リモッテは、IoT や AI、自動化といったアプリのための All-In-One プラットフォーム。無料で使えて、Remotte ストアからアプリをダウンロードすれば、ほんの数分程度でアプリを実現できる。今回は「M5StickC 基本アプリ」というのを使ってみる。
基本的な使い方
リモッテの基本的な使い方については Qiita の別の投稿を参考に。
IoT プラットフォーム「リモッテ」をインストールしてみた
IoT プラットフォーム「リモッテ」でステーションを登録してみた
IoT プラットフォーム「リモッテ」でアプリを実行してみた
「MQTT ブローカー」の準備
M5StickC のアプリのインストールに先立って、「MQTT ブローカー」を用意します。既に何らかの MQTT ブローカーを使っている場合は、既設のものをそのまま使えば良いですが、ここでは別の投稿 [Remotteアプリ] リモッテで MQTT ブローカーを立ち上げる を参考に、Remotte ストアから「MQTT Broker」というアプリをダウンロードし、リモッテ・ステーション上でブローカーを走らせておくことにする。
「M5StickC 基本アプリ」のインストール
アプリの一覧画面にて「ストアへ」をクリックし、Remotte アプリストアを開く。

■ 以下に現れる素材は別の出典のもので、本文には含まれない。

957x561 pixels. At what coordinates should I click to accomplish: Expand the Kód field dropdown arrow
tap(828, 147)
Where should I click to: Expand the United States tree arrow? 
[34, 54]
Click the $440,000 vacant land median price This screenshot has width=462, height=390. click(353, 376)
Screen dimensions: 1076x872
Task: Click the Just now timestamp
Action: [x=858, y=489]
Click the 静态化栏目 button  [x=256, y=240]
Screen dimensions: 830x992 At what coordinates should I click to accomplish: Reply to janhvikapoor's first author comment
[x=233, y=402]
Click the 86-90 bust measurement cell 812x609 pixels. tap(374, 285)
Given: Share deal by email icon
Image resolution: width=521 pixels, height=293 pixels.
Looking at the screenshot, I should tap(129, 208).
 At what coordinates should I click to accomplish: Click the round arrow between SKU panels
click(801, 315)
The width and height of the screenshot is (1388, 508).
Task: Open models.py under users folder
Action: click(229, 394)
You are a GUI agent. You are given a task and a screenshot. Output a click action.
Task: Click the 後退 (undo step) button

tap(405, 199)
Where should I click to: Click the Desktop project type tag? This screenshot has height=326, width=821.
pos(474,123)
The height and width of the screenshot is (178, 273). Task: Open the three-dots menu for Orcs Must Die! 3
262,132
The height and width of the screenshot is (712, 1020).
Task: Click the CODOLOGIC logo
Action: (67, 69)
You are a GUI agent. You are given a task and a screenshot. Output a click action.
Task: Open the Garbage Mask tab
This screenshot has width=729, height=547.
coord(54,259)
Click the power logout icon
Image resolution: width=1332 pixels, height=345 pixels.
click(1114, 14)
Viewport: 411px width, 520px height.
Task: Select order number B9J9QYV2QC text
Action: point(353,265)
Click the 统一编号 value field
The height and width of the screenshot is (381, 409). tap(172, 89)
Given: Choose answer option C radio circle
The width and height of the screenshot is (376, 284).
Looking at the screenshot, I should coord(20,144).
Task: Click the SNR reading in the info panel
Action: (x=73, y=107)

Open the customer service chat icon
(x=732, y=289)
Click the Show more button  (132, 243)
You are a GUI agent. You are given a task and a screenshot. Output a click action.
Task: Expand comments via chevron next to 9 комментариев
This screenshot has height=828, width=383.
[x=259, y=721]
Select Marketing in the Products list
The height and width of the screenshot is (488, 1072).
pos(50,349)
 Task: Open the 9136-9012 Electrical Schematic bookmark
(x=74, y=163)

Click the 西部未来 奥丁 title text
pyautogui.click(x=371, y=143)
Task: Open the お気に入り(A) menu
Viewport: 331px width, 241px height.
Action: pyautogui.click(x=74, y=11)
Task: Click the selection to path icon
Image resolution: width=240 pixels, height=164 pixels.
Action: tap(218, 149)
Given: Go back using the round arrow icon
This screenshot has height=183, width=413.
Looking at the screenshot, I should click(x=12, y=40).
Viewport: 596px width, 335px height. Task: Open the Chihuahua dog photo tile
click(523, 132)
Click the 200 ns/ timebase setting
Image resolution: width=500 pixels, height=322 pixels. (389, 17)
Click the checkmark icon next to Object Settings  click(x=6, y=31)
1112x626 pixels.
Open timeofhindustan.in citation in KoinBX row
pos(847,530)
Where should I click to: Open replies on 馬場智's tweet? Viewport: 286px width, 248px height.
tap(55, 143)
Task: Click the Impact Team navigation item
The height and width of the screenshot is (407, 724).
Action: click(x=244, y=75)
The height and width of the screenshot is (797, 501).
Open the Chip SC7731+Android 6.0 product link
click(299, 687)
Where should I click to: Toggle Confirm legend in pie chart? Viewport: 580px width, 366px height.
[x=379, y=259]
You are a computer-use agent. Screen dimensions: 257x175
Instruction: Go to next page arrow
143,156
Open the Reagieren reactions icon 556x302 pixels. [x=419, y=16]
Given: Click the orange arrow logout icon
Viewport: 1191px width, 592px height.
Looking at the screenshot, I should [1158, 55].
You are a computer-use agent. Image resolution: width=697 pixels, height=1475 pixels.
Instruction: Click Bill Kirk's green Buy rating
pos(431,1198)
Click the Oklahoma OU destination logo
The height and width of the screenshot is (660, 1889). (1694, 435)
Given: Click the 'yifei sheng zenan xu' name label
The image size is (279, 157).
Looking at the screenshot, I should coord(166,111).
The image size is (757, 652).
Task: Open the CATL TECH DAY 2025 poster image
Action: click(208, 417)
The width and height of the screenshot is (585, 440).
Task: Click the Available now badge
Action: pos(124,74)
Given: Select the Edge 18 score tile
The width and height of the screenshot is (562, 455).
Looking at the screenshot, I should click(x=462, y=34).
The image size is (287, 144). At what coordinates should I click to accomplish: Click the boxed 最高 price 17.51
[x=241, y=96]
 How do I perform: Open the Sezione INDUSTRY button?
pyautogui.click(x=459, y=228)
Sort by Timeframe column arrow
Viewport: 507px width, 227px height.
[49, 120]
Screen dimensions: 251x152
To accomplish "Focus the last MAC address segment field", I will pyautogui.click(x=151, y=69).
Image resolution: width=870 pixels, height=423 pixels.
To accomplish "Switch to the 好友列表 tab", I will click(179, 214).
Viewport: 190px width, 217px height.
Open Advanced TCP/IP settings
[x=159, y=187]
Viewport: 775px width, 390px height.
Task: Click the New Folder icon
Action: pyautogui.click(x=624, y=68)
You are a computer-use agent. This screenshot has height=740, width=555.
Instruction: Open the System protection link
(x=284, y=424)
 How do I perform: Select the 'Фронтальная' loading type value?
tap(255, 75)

以下の画面は既に MQTT ブローカーを起動済みの状態です。
アプリストアから「M5StickC 基本アプリ」を見つけてダウンロードする。
「ファイルから読み込み」を選択し、ダウンロードしたファイルを選択する。
以下はインストールが完了した状態。
どんなアプリでも、インストールしたらまずその詳細画面を開き、「全般」タブ内の説明をよく読みましょう。
プログラムの書込み
M5StickC にプログラム(ファームウェア)を書き込みます。「M5StickC 基本アプリ」には、デバイスに書き込むべくプログラムが含まれており、それを書き込む操作をすれば良いだけになっています。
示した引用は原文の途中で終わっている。